>> Begin Material supplied

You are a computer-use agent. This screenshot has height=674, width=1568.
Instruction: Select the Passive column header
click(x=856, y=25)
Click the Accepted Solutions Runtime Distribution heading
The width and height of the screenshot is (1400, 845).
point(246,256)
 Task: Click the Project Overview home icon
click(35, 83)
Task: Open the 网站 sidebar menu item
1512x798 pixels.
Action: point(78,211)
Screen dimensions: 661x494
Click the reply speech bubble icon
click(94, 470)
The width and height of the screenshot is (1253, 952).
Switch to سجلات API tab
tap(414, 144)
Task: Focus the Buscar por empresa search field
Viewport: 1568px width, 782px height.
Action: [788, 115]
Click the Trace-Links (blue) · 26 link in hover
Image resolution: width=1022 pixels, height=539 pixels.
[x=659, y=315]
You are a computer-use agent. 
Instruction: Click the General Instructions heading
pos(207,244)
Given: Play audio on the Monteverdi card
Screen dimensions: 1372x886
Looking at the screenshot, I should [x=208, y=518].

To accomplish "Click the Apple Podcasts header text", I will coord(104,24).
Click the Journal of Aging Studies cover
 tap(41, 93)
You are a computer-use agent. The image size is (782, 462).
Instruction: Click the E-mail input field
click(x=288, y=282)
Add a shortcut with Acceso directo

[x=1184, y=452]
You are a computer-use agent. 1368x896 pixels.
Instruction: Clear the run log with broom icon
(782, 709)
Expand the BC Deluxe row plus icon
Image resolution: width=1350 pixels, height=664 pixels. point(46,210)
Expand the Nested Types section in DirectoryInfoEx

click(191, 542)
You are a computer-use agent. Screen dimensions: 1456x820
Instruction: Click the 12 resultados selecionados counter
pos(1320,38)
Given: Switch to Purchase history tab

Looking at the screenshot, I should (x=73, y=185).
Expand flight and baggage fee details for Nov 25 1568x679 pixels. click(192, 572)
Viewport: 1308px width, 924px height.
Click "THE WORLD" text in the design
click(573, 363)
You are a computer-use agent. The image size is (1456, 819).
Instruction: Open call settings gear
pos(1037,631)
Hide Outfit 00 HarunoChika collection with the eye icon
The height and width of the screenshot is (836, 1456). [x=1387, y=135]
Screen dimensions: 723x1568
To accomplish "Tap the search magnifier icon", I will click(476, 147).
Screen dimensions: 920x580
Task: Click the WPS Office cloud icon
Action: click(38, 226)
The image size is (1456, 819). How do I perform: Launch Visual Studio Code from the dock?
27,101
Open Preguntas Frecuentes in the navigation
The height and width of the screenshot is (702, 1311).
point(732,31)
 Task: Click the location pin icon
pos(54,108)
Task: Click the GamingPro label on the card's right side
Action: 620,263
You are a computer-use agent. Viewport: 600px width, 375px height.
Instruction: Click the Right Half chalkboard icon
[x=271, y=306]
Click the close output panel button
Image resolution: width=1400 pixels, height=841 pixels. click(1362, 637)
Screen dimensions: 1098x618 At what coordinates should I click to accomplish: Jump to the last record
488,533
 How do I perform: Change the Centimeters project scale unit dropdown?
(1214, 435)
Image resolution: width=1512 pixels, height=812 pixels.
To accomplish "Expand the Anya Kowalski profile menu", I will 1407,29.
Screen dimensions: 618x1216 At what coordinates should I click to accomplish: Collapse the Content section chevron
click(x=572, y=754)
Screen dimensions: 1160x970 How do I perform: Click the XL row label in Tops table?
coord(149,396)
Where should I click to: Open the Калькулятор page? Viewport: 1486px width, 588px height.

>> End Material supplied

Can you reproduce every line above, requests included, from the first line up to and including the one containing "tap(414, 144)", offsetting each coordinate in the answers by 138?

Completed task —
You are a computer-use agent. This screenshot has height=674, width=1568.
Instruction: Select the Passive column header
click(x=994, y=163)
Click the Accepted Solutions Runtime Distribution heading
The width and height of the screenshot is (1400, 845).
point(384,394)
 Task: Click the Project Overview home icon
click(173, 221)
Task: Open the 网站 sidebar menu item
1512x798 pixels.
Action: point(216,349)
Screen dimensions: 661x494
Click the reply speech bubble icon
click(232, 608)
The width and height of the screenshot is (1253, 952).
Switch to سجلات API tab
tap(552, 282)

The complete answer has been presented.